I'll admit I can be cynical when it comes to inspirational speakers. When you cover enough conventions and annual meetings, you get to hear a variety of such talks.
But there was something about Amy Purdy's message during NAHAD's annual convention. Her talk made me take notice and listen. And she definitely had the attention of the hose makers and distributors in attendance.
In case you don't know her story, she was an active athlete, competing in snowboarding. At age 19, she contracted meningococcal meningitis, a vaccine-preventable bacterial infection. She had both legs amputated below the knee, and later she had to receive a donated kidney from her father.
Maybe her story resonated with me because I was a fan of two television shows she appeared on, “The Amazing Race,” and later “Dancing with the Stars.”

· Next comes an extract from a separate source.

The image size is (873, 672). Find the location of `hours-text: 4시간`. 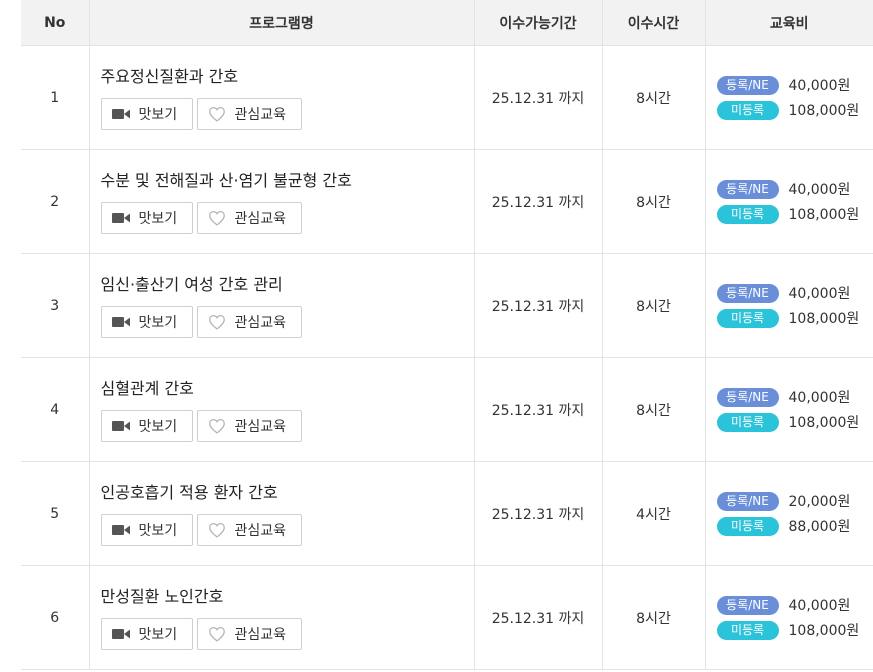

hours-text: 4시간 is located at coordinates (654, 514).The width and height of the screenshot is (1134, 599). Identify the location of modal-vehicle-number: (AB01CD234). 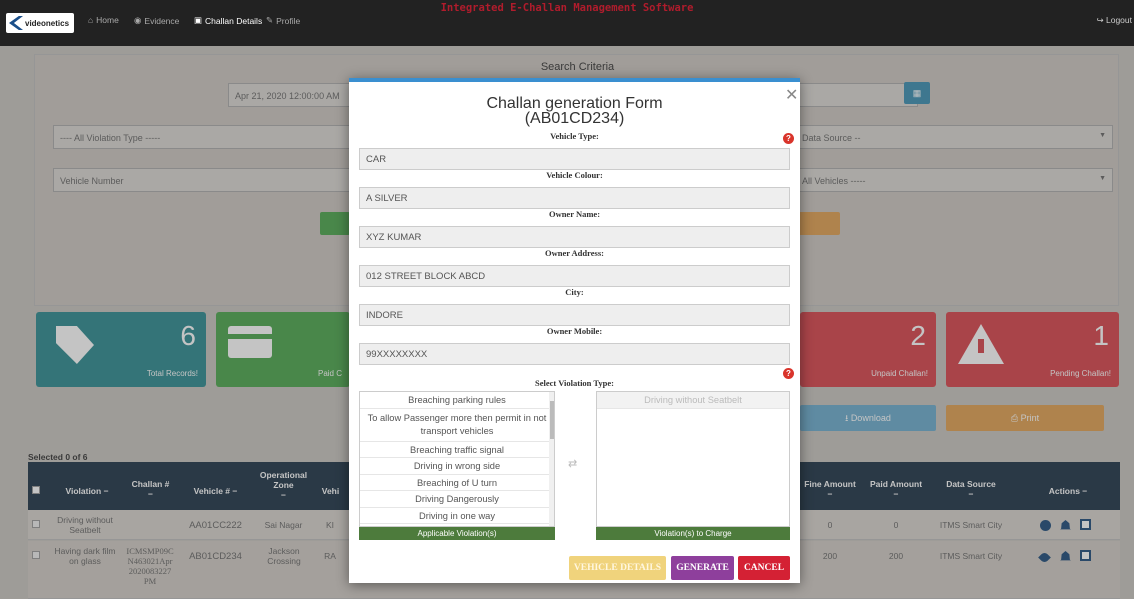
(574, 118).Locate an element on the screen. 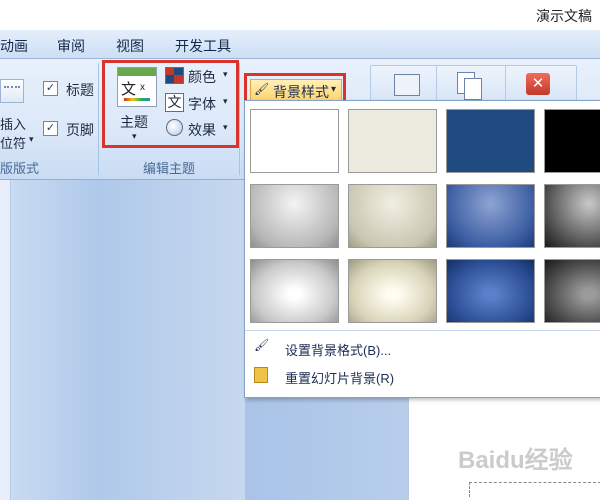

And her message is compelling. Now 36, she told the audience that obstacles can cause you to do two things: Either stop you dead in your tracks, or make you get creative. She helped develop legs that she could snowboard on, with the artificial limbs including a number of rubber components, which I, of course, appreciated.
She went on TED Talk, the non-profit known for spreading ideas. In it, Purdy put 30 years of her life into eight minutes, and her presentation went viral. Purdy was instrumental in getting adapted snowboarding added to the Paralympics, and she competed in the 2014 games in Sochi, Russia. At the same time, she accepted the challenge to compete on “Dancing with the Stars.” She doesn't know why she said yes, other than that she's “crazy competitive.”
In Sochi, she had to train four hours a day snowboarding, intertwined with four hours of dancing with partner Derek Huff. The first live show was in Los Angeles just 72 hours after her race, where she won a bronze medal.
Her goal was to not be the first dancer eliminated, but instead she made it to the finals, finishing as runner-up. “Other dancers worried about what kind of shoes to wear. I had to worry about what kind of feet I would wear—and what shoes to wear,” she quipped.
Her performance on the show led to going on the road last year with Oprah Winfrey's “The Life You Want Tour.” She spoke of “the power of intention.” In other words, “whatever you want to do, declare it and own it, and tell everybody about it.” She believes everything happened in life to get her to where she is now. “Accept what is, but daydream about what can be,” Purdy said.
Would she change her situation? No. “My legs haven't disabled me; they've enabled me,” she said. “Use your obstacles. In our mind, we can be and do anything.”
Now that's a story even a cynic can appreciate.